Una volta l’anno, i quattro dei delle stagioni dovevano fare una riunione per capire cosa fare durante l’anno e come dividersi i compiti, veniva svolta di notte in modo che Hinata non dovesse occuparsi del sole e… beh… non andava mai come si aspettavano.
-Sei uno stronzo!- stava urlando Hinata -ci ho messo secoli a far crescere quell’albero e tu l’hai ucciso in un solo inverno!
-Era solo uno stupido albero!
-E tutti gli animali che vivevano al suo interno? MOSTRO!!
Kindaichi cercò di intervenire -Possiamo, per favore, concentrarci su…
Ma nessuno lo stava ascoltando.
-Sei un ipocrita! Tu lo scorso anno hai bruciato mezzo campo di coltivazioni!- continuò a urlare Kageyama.
Hinata gonfiò le guance -É stato un incidente! Mi sono distratto solo un attimo!
Continuarono ancora fino a quando, nel dormiveglia, Kunimi borbottò -è quasi l’alba…
E Hinata saltò sull’attenti e scappò via per preparare la nuova giornata da portare nel mondo.

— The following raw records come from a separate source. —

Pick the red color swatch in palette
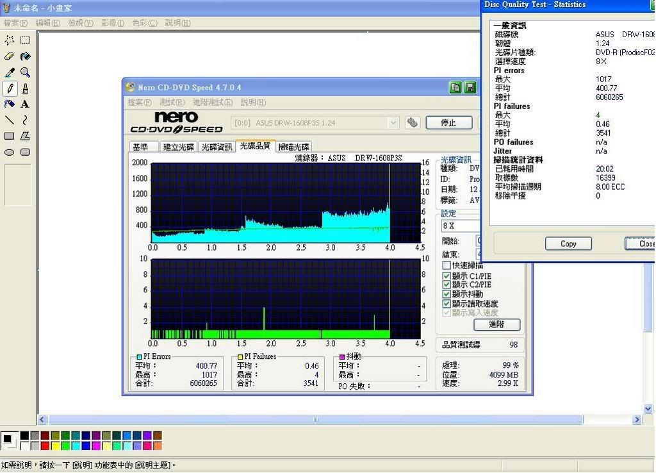The width and height of the screenshot is (656, 473). pyautogui.click(x=45, y=445)
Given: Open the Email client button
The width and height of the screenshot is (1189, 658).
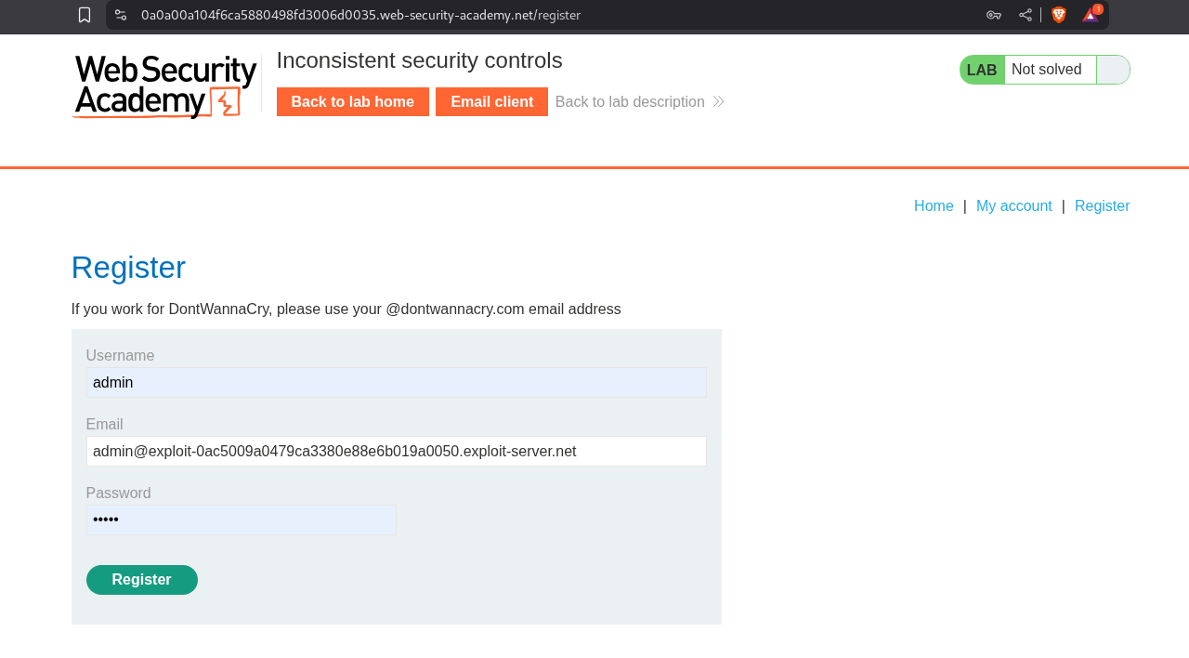Looking at the screenshot, I should pos(491,102).
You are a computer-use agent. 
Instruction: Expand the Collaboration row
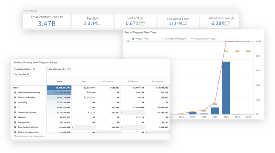(x=15, y=122)
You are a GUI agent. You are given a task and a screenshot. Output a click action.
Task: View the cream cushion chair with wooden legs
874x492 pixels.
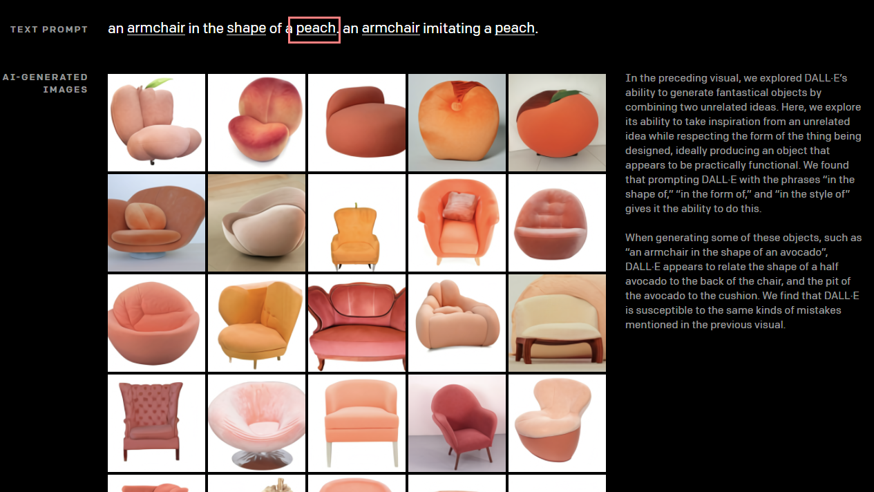coord(557,323)
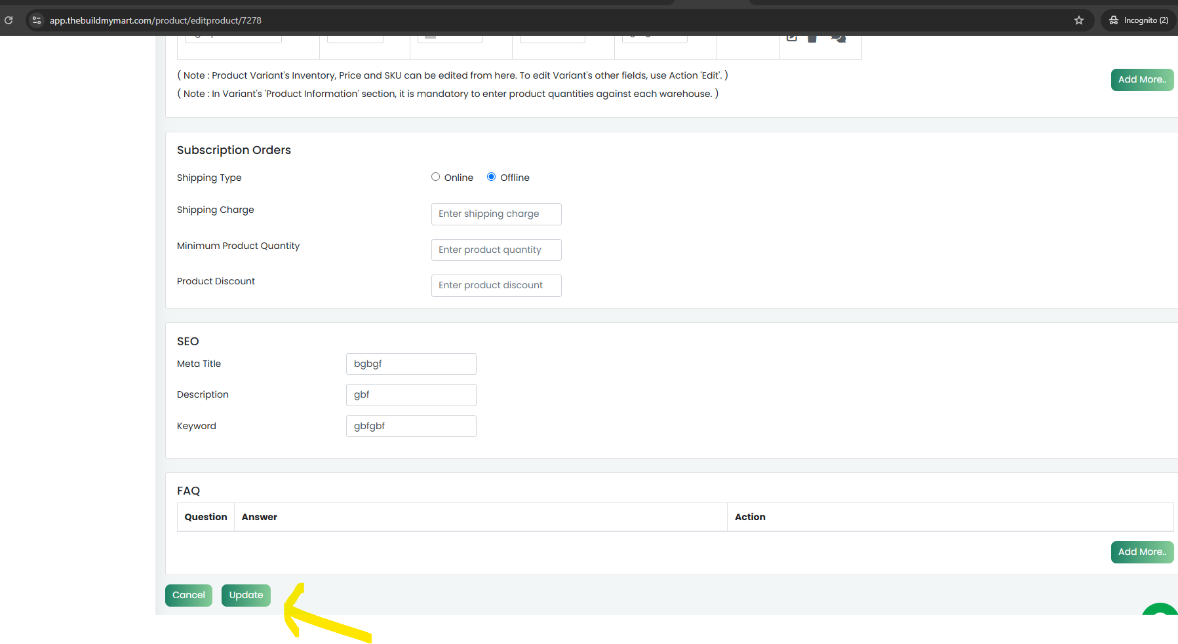Click the browser reload icon
Screen dimensions: 1178x644
[x=9, y=20]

Anche quell’anno non conclusero nulla, ma chi aveva bisogno di una riunione? Bastava improvvisare e sperare che il mondo non finisse da un giorno all’altro. Non per colpa loro, almeno.

 
Fine



Ciao! Scusate il ritardo, ma eccoci infine qui con l'ultimo capitolo di questa storia, ovviamente non potevo non concludere con il nostro piccolo sole <3
Spero vi siano piaciute tutte e grazie per avermi seguito fino alla fine, alla prossima storia!